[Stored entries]
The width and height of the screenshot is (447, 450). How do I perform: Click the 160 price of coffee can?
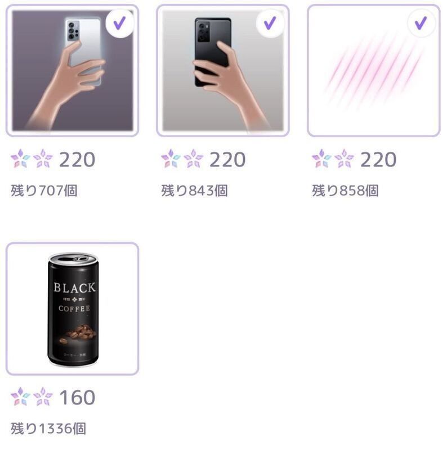(x=77, y=398)
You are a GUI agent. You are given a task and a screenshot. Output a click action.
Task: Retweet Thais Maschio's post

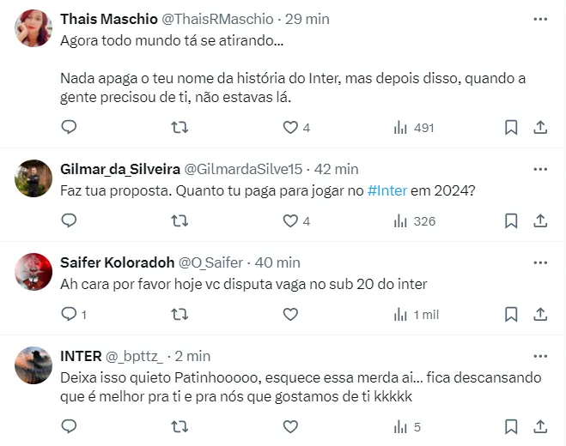coord(180,128)
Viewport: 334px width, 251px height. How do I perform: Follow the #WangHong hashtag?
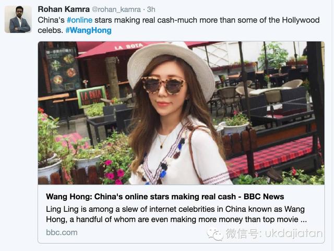[88, 30]
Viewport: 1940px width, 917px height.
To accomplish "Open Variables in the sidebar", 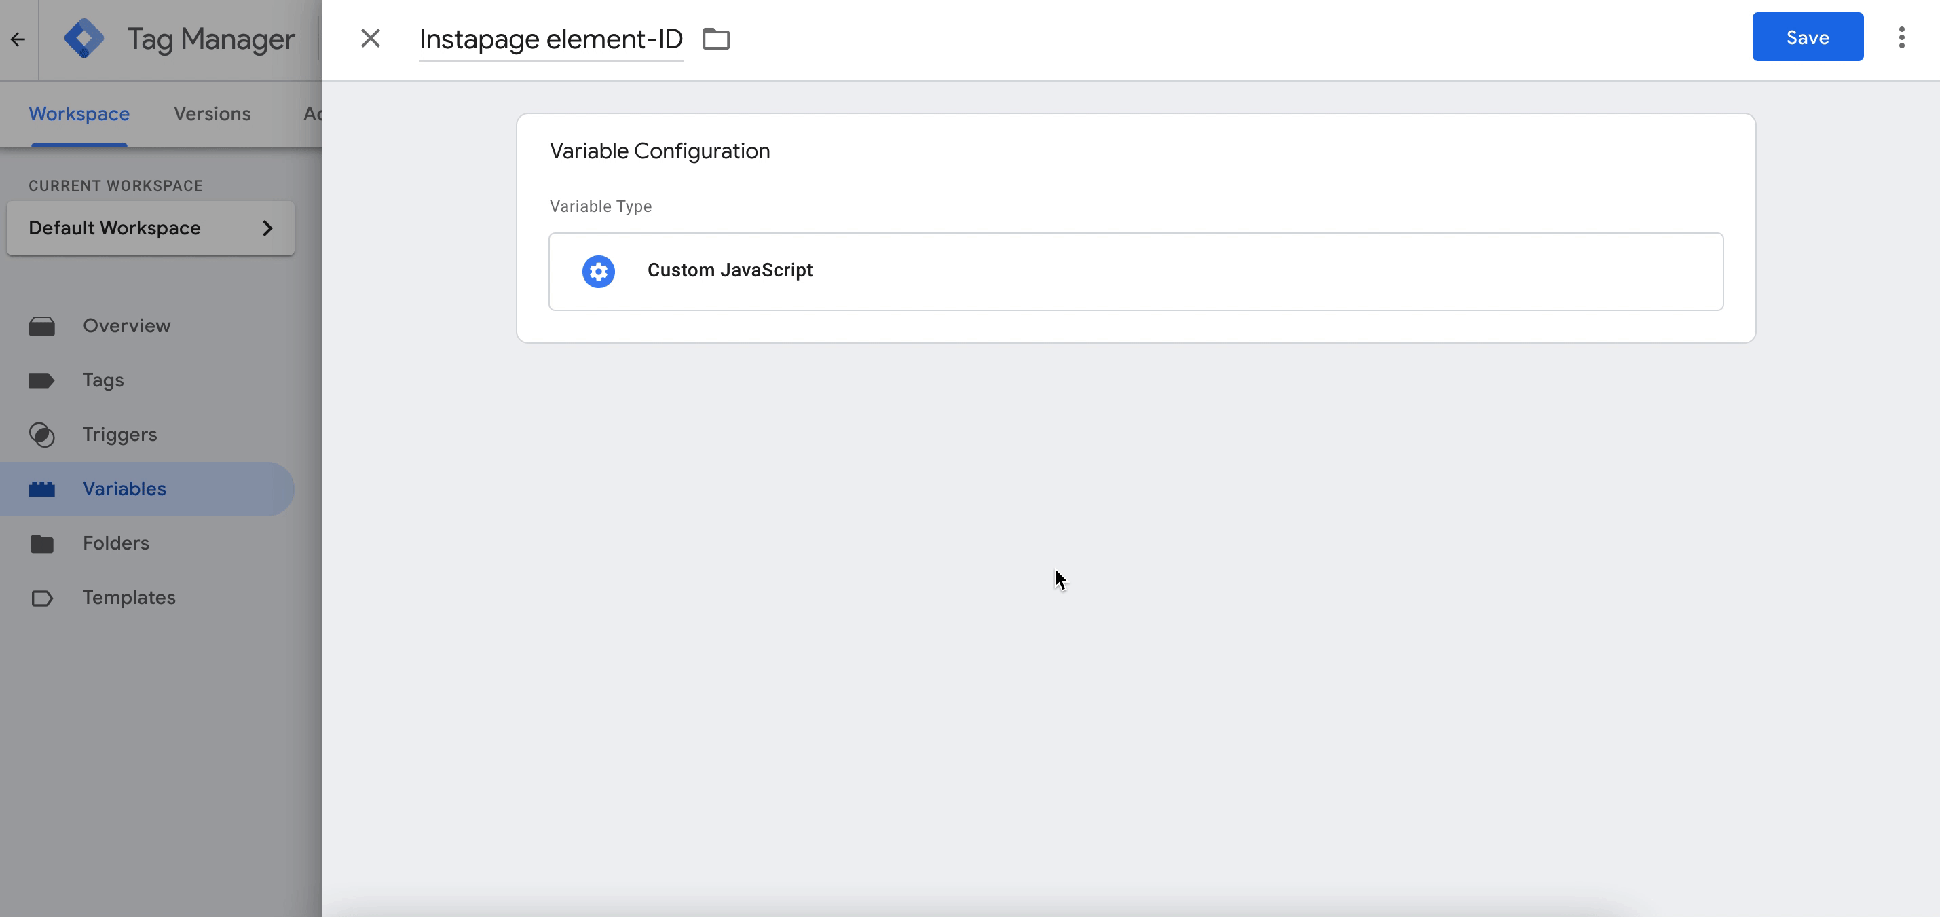I will pyautogui.click(x=124, y=489).
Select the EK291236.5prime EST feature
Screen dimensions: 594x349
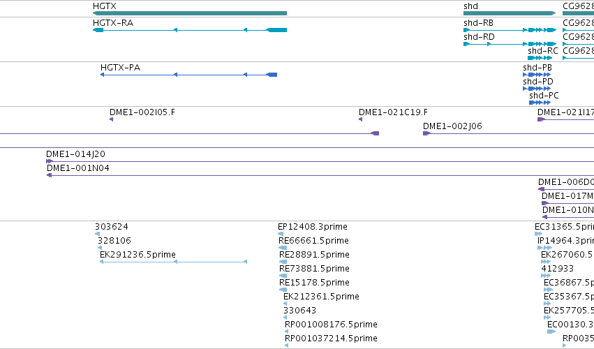(173, 262)
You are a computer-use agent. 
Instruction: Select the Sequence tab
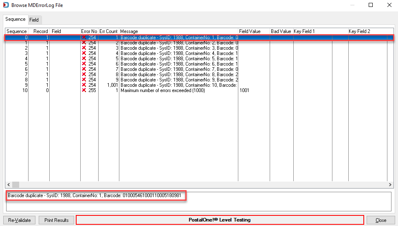tap(15, 19)
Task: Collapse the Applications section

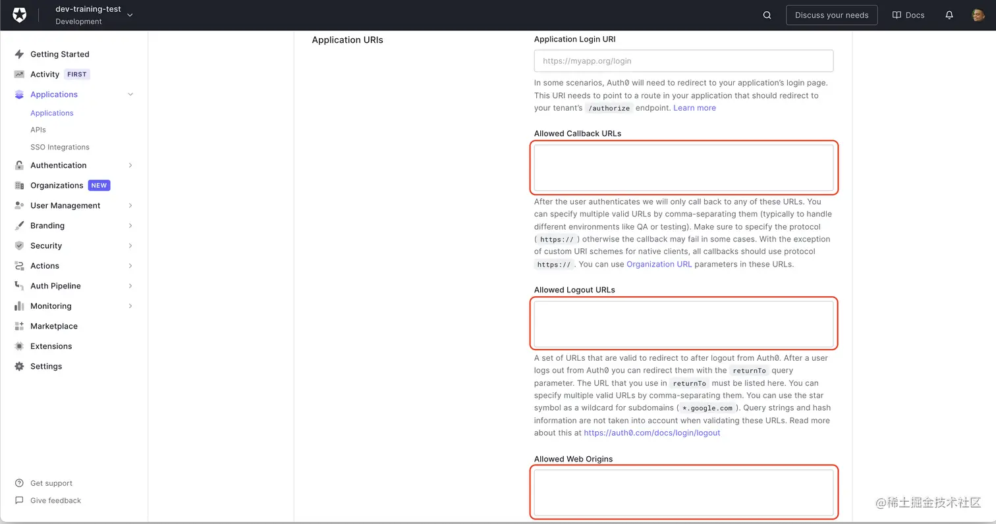Action: click(x=130, y=94)
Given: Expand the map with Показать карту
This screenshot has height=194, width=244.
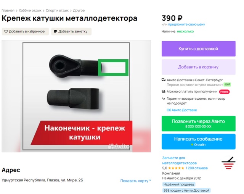Looking at the screenshot, I should click(x=136, y=181).
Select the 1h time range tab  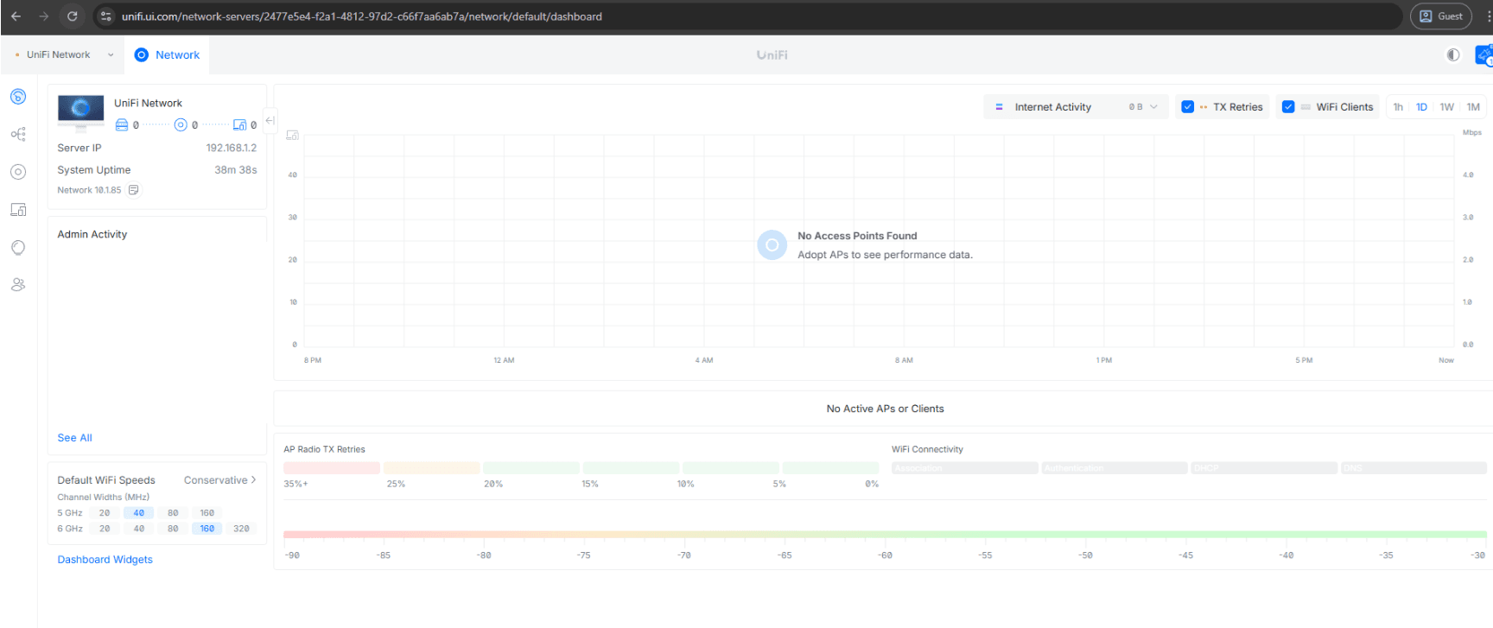pyautogui.click(x=1398, y=107)
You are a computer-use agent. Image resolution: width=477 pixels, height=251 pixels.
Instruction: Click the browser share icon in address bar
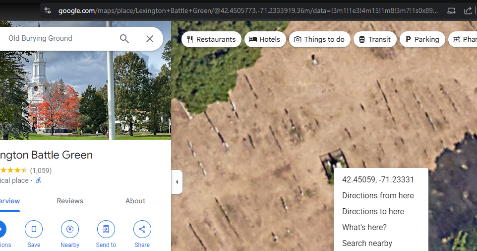tap(468, 10)
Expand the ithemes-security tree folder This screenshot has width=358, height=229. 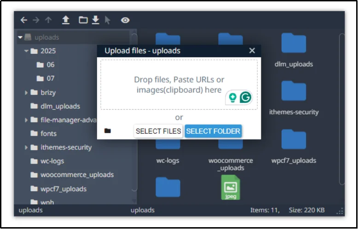(x=27, y=147)
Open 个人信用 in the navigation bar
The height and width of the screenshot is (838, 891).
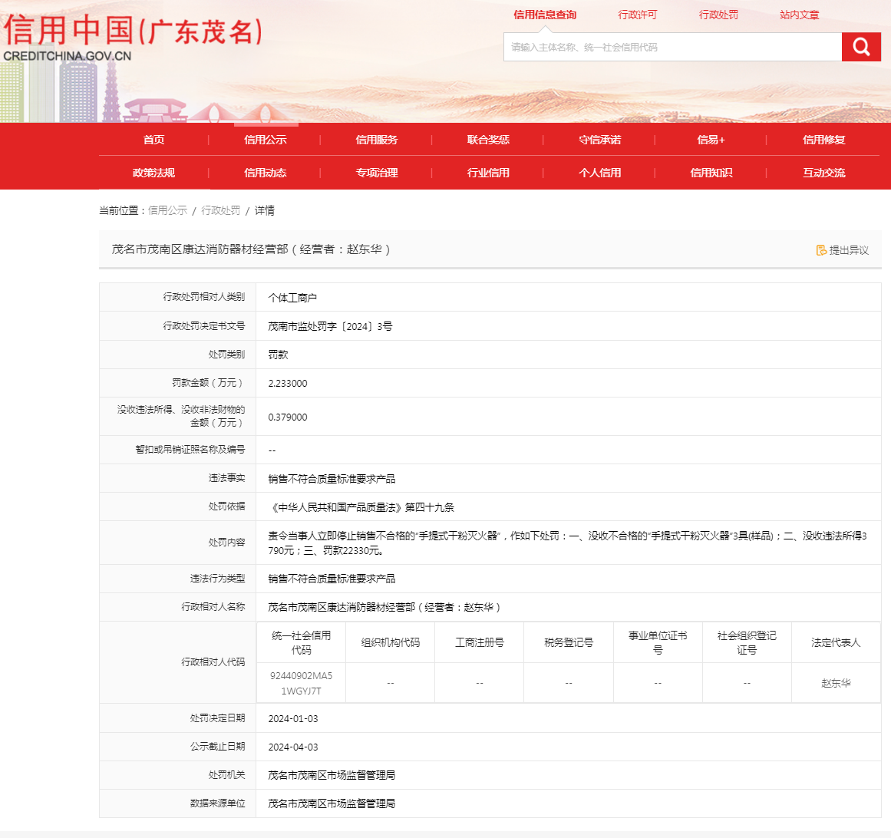(x=600, y=173)
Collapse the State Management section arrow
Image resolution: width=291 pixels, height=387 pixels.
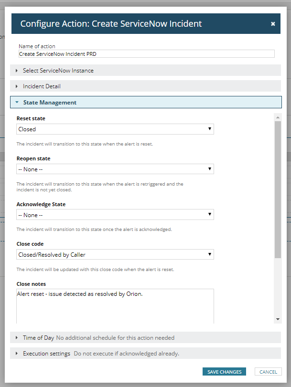17,102
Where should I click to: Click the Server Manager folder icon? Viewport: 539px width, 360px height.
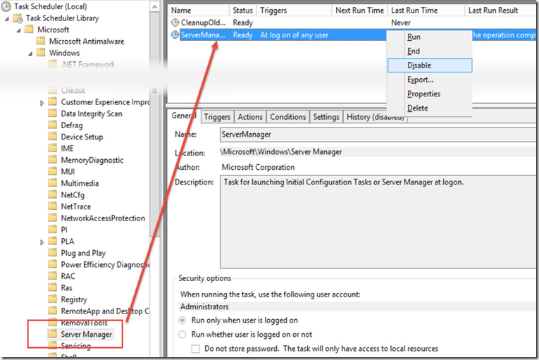[52, 334]
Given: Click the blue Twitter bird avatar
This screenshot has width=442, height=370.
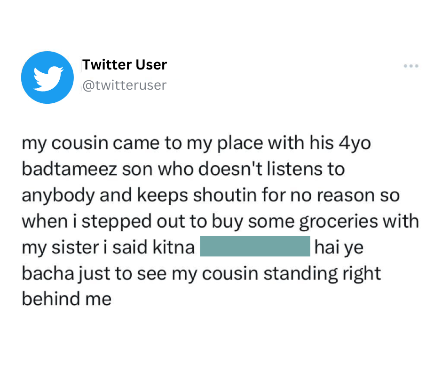Looking at the screenshot, I should pyautogui.click(x=47, y=77).
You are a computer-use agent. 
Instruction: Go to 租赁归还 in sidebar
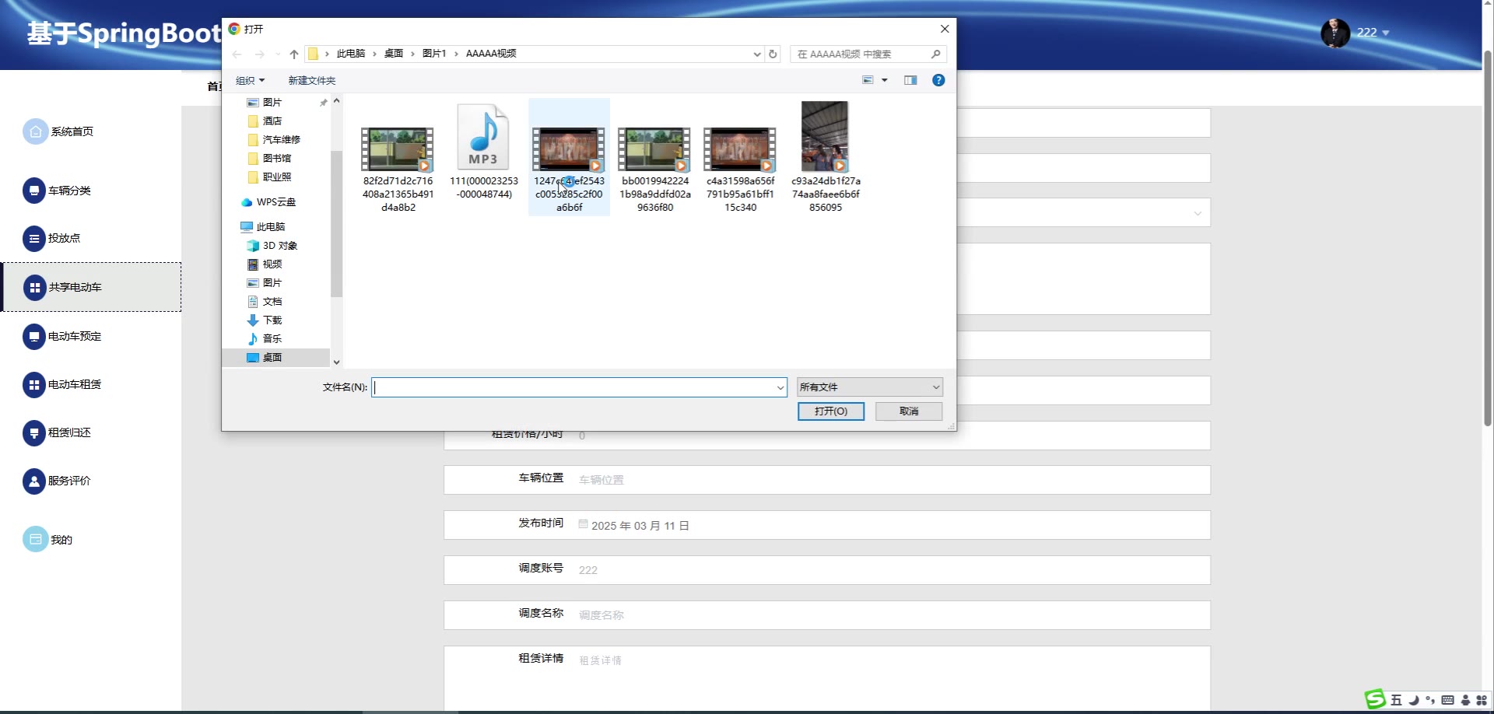coord(69,433)
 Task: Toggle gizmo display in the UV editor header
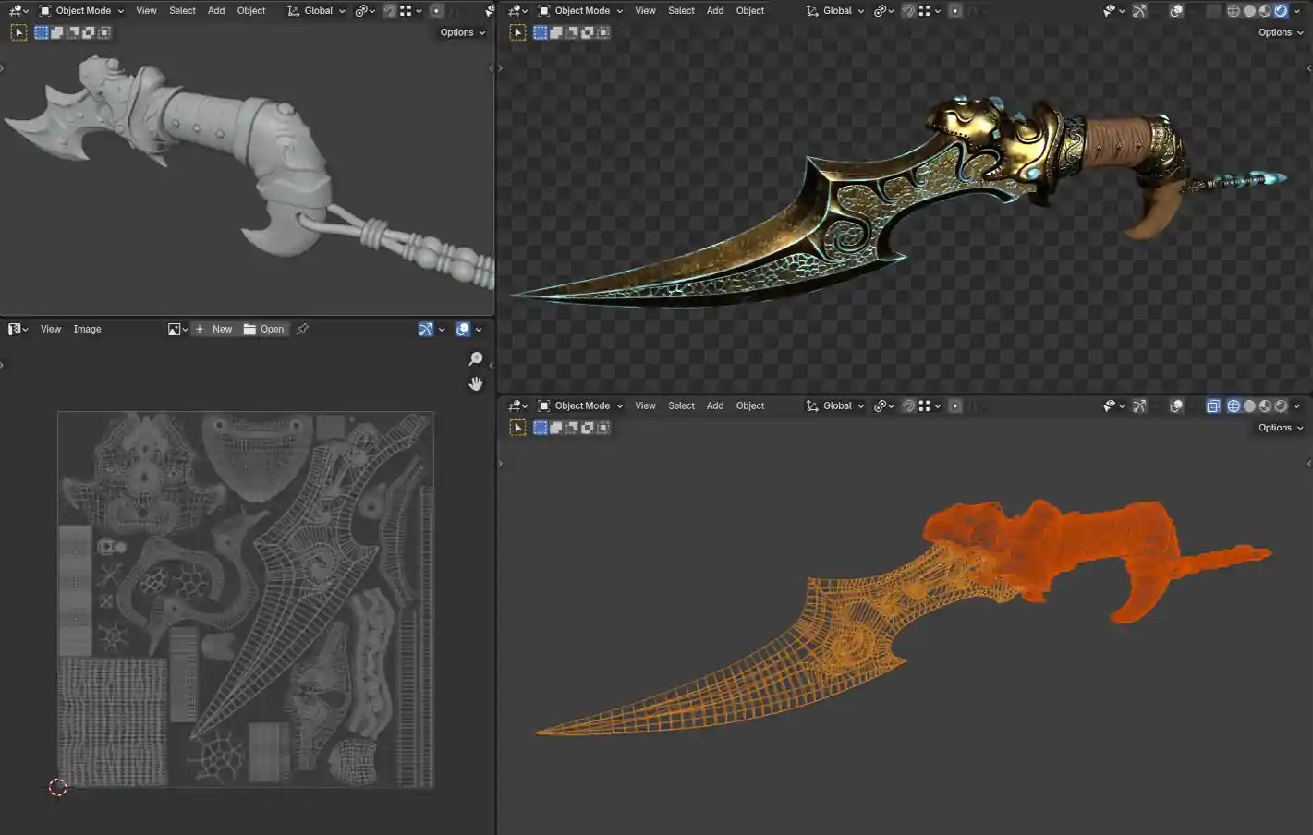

§ **Directions**:
Filter the entries down to the lines containing "agent". Copy each of those lines.

§ **Completed exercise**:
You are a GUI agent. You are given a task and a screenshot. Output a click action.
You are a computer-use agent. 
You are a computer-use agent. Image resolution: width=477 pixels, height=251 pixels.
You are a computer-use agent. 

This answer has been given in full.